The second series of Second City Firsts included two plays shot on location. The Actual Woman (11/3/74), written by Jack Shepherd, was filmed on location outside Birmingham by Philip Saville, on video, while Match of the Day (18/3/74), written by Neville Smith and directed by Stephen Frears, was shot on film. When I wrote about the Second City Firsts series in my book A Sense of Place: Regional British Television Drama, 1956-82 (Manchester University Press, 2012) it seemed that The Actual Woman was lost. Since then, however, a copy of the drama has been donated to Kaleidoscope by its writer, Jack Shepherd, and will be screened in April 2015 at the Forgotten TV Drama conference at Royal Holloway, with Jack Shepherd, director Philip Saville and script editor Tara Prem forming a panel to discuss it.
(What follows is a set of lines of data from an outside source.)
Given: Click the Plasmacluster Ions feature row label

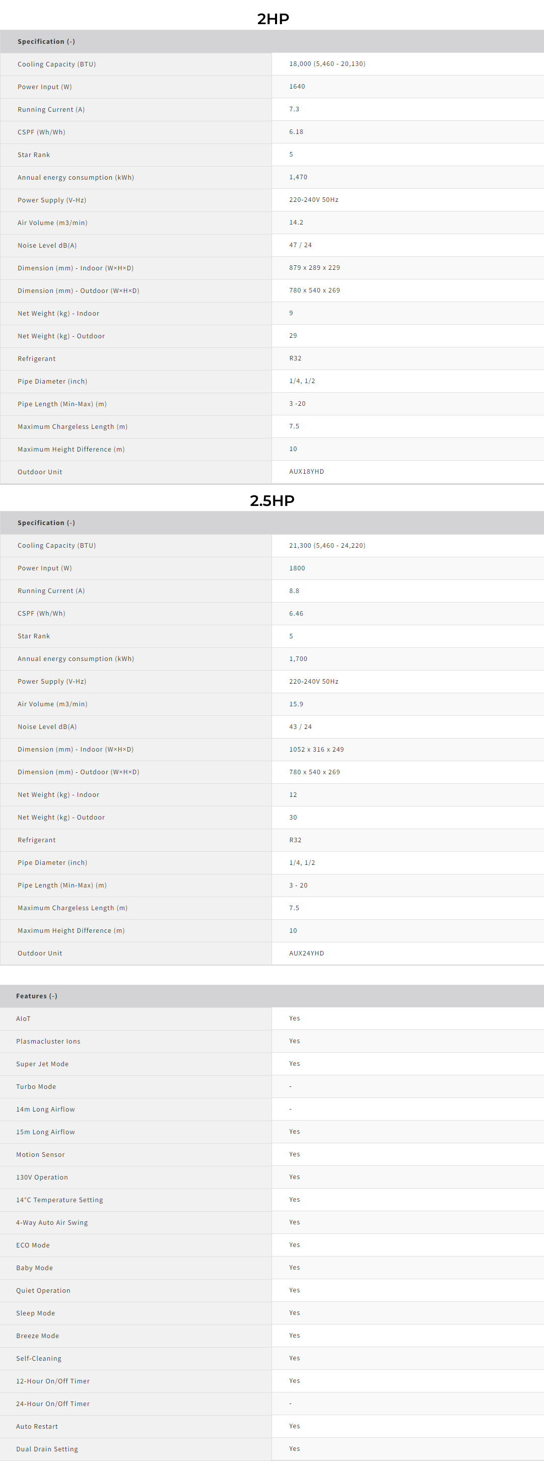Looking at the screenshot, I should [48, 1041].
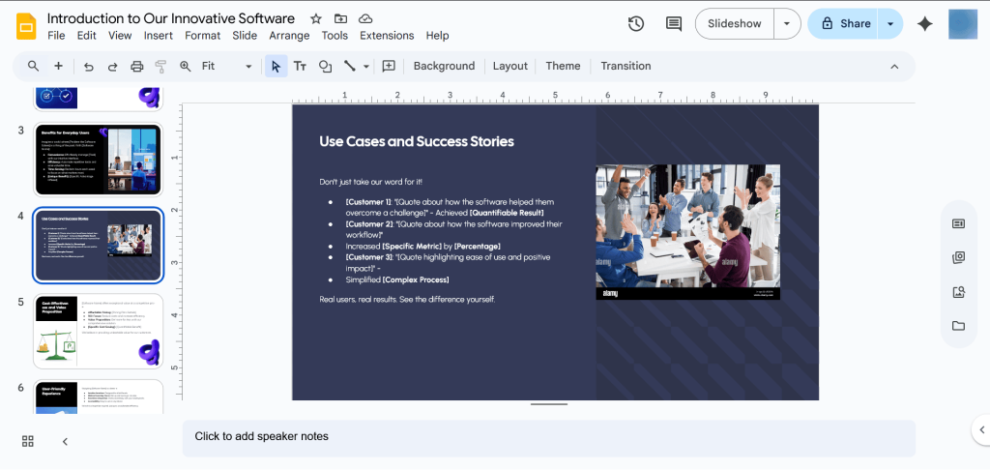The image size is (990, 470).
Task: Open the Insert menu
Action: click(x=159, y=36)
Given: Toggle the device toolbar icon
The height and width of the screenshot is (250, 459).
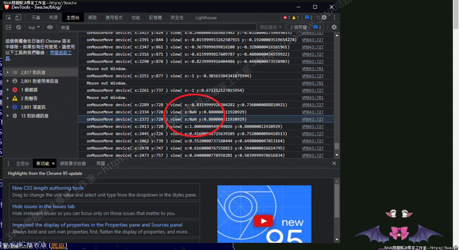Looking at the screenshot, I should tap(18, 18).
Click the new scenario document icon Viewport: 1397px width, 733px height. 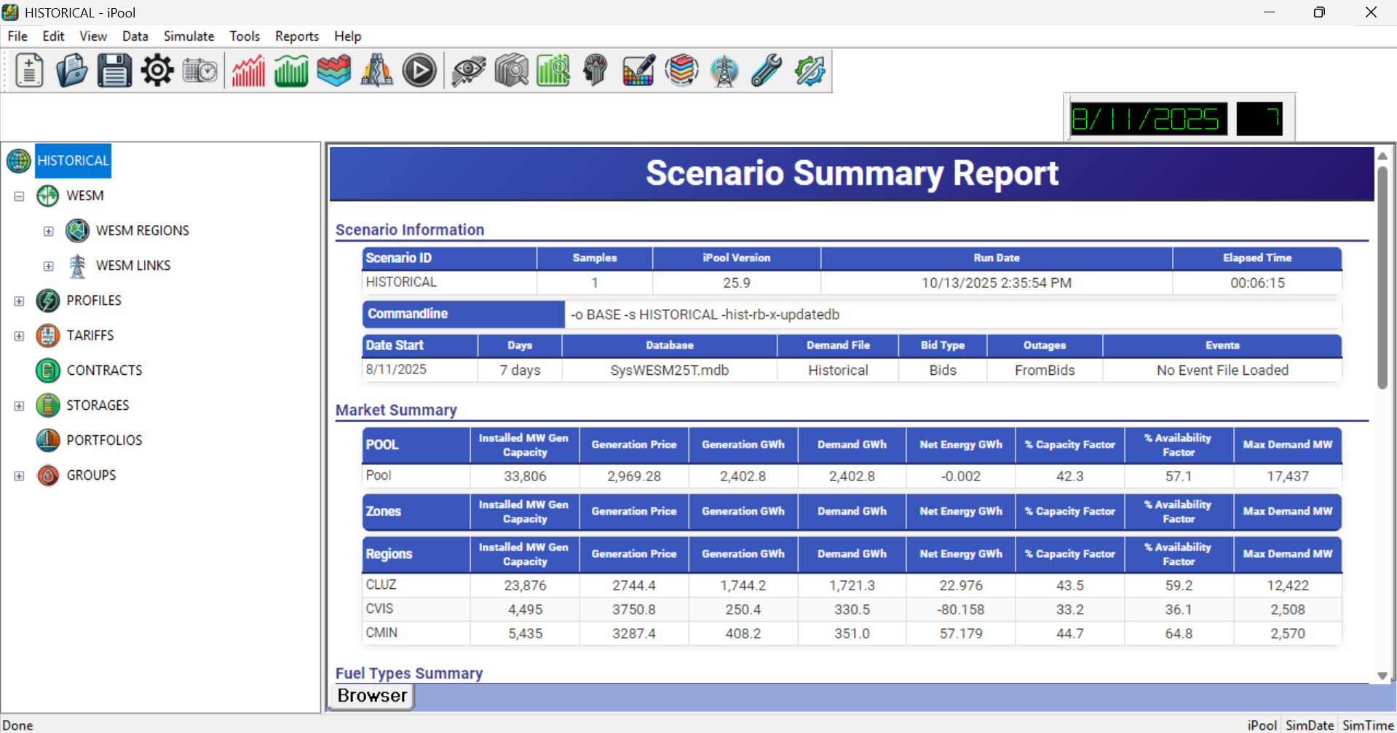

While many of the writers commissioned by English Regions Drama had regional theatre connections, one of the plays in the third series of Second City Firsts directly acknowledged the special relationship the department had with regional theatres. Fight for Shelton Bar (18/11/74) was a thirty-minute version of a longer stage play produced earlier the same year by Peter Cheeseman’s Victoria Theatre Company in Stoke-on-Trent, dramatising, in documentary style, the struggle to prevent the local steelworks in Shelton from being closed down.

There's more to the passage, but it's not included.